His concern isn’t theoretical. He and colleagues have published a report outlining how AI could be used to mass-produce viruses or enable other biosecurity threats — including potential bioweapons programs in other countries.
Endy is genuinely excited about AI in science. He’s also genuinely worried. Both things are true at once, and that tension is worth sitting with.
Kelly acknowledges the cultural collision coming. “I do think you’ll have a culture clash,” he says, “coming of what happens when everyday people can ask scientific questions.” He frames it as democratization. Endy frames it as risk.

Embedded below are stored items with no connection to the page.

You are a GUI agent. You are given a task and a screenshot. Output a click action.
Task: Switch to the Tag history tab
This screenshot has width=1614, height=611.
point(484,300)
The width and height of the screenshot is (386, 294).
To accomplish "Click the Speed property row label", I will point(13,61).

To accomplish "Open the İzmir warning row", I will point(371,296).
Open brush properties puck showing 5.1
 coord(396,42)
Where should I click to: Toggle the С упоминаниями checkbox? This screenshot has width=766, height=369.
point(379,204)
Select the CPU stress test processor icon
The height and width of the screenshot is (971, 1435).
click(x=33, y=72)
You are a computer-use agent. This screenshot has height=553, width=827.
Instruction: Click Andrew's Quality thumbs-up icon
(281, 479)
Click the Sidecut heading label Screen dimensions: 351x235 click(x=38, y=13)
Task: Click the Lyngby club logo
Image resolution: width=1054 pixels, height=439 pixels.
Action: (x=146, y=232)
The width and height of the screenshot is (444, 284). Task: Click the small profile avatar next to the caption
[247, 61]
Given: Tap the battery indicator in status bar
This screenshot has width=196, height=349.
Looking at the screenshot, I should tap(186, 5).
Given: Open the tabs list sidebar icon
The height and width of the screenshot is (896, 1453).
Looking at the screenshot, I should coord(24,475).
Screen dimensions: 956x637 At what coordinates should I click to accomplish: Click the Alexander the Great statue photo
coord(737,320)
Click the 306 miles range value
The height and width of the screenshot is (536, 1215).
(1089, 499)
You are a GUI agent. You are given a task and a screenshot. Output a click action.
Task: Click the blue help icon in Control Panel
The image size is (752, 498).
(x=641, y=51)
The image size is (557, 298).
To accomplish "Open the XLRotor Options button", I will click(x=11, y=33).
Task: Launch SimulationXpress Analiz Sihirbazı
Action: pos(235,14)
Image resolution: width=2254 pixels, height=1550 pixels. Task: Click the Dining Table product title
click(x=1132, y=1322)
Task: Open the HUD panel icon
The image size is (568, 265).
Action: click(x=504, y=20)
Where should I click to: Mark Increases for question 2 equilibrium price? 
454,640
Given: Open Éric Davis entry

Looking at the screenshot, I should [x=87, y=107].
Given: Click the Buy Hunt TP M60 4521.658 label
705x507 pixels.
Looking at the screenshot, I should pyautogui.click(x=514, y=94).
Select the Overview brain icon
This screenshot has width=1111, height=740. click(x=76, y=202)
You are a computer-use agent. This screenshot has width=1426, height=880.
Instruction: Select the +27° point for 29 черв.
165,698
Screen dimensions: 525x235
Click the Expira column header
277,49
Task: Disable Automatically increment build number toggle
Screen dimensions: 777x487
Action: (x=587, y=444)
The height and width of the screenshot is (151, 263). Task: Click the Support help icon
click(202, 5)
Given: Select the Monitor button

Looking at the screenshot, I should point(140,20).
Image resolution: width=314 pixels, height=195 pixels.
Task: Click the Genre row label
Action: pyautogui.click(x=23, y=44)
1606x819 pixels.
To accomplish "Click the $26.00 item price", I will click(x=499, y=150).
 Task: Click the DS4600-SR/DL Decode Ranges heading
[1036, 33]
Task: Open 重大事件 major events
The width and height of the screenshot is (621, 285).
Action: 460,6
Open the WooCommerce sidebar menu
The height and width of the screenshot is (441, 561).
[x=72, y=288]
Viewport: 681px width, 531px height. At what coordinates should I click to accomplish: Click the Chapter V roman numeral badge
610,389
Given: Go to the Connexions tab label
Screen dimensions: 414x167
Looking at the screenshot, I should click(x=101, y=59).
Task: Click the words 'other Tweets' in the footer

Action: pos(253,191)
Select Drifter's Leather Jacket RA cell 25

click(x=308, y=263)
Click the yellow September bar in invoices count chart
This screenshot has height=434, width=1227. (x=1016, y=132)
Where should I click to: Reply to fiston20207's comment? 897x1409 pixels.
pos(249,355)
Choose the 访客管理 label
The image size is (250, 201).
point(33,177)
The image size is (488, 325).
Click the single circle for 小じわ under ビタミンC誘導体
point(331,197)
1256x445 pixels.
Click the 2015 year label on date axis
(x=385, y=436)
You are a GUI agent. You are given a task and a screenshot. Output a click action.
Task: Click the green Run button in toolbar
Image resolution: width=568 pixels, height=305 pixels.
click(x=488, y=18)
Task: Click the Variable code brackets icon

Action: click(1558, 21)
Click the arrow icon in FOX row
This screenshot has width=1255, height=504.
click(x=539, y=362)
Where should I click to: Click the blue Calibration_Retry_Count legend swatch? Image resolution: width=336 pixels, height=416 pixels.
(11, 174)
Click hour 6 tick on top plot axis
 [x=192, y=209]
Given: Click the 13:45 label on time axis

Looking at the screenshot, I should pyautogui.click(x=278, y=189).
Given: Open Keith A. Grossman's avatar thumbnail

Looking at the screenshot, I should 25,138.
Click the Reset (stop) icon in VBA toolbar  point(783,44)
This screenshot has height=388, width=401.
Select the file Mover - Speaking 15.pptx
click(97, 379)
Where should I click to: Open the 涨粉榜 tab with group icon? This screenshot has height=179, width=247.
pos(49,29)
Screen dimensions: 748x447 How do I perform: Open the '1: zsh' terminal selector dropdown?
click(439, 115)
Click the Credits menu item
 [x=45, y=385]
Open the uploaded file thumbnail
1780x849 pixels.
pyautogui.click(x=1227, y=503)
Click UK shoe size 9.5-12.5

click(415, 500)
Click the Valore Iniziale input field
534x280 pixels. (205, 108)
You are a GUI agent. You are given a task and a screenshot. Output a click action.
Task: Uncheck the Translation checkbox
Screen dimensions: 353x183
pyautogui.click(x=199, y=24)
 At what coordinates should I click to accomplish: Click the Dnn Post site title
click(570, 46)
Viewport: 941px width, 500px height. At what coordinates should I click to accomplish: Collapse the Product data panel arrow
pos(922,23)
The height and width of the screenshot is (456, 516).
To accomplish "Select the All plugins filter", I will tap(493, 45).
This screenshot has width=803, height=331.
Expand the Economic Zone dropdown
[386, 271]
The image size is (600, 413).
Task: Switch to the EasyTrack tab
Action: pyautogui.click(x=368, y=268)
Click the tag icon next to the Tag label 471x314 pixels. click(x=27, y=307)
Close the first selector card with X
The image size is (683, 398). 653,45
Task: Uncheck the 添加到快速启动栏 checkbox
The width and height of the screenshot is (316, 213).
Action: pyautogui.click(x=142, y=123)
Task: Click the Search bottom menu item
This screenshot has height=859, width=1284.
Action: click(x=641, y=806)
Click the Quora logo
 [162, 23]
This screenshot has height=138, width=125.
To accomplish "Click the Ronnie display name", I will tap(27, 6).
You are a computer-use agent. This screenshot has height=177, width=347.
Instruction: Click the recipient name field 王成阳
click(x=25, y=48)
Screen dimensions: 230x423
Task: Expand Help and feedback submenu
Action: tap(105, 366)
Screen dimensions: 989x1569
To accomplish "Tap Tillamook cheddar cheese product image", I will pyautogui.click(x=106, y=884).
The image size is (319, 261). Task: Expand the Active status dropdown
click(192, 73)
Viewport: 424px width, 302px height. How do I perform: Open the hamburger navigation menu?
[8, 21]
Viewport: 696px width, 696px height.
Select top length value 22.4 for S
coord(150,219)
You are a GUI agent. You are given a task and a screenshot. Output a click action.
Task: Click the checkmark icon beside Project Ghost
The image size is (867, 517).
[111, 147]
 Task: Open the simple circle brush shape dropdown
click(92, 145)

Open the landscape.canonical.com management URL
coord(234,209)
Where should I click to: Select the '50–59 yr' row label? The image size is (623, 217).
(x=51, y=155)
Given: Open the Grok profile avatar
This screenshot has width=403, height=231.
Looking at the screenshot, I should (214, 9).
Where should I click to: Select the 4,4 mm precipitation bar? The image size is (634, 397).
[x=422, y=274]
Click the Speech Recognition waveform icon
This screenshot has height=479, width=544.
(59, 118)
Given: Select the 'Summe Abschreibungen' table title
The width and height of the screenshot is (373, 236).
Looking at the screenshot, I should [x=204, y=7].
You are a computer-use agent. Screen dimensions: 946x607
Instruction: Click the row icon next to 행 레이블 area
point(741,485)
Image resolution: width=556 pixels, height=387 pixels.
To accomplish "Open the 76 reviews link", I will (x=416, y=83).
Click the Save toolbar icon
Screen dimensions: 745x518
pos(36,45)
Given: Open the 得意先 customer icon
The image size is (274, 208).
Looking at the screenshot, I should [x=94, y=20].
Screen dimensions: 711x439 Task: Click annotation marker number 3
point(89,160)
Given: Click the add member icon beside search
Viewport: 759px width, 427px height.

They’re probably both right.
What This Means for AI Adopters
Ginkgo’s story isn’t just a biotech case study. It’s a template for what happens when AI moves from assisting a workflow to redesigning it.
The pattern is consistent across industries:
- Repetitive execution gets handed to machines
- Design and judgment become the high-value human contribution
- Scale becomes accessible to teams that couldn’t previously afford it
- New risks emerge that regulations haven’t caught up to yet
If you’re evaluating AI tools for your own workflows, the Ginkgo model is a useful lens. The question isn’t just “can AI do this task?” It’s “what does my role look like when AI handles the execution layer?”
The Bigger Bet
Twenty years ago, four students believed programming cells would outpace programming computers. Most people thought that was absurd.
Today, an AI is writing lab notebooks. Robots are running 30,000 experiments while scientists sleep. And the hardest questions aren’t about whether this works — they’re about who gets to use it, and for what.
The science is moving faster than the guardrails. That’s not new. But the speed is.
Observe carefully. Choose what you build with this wisely.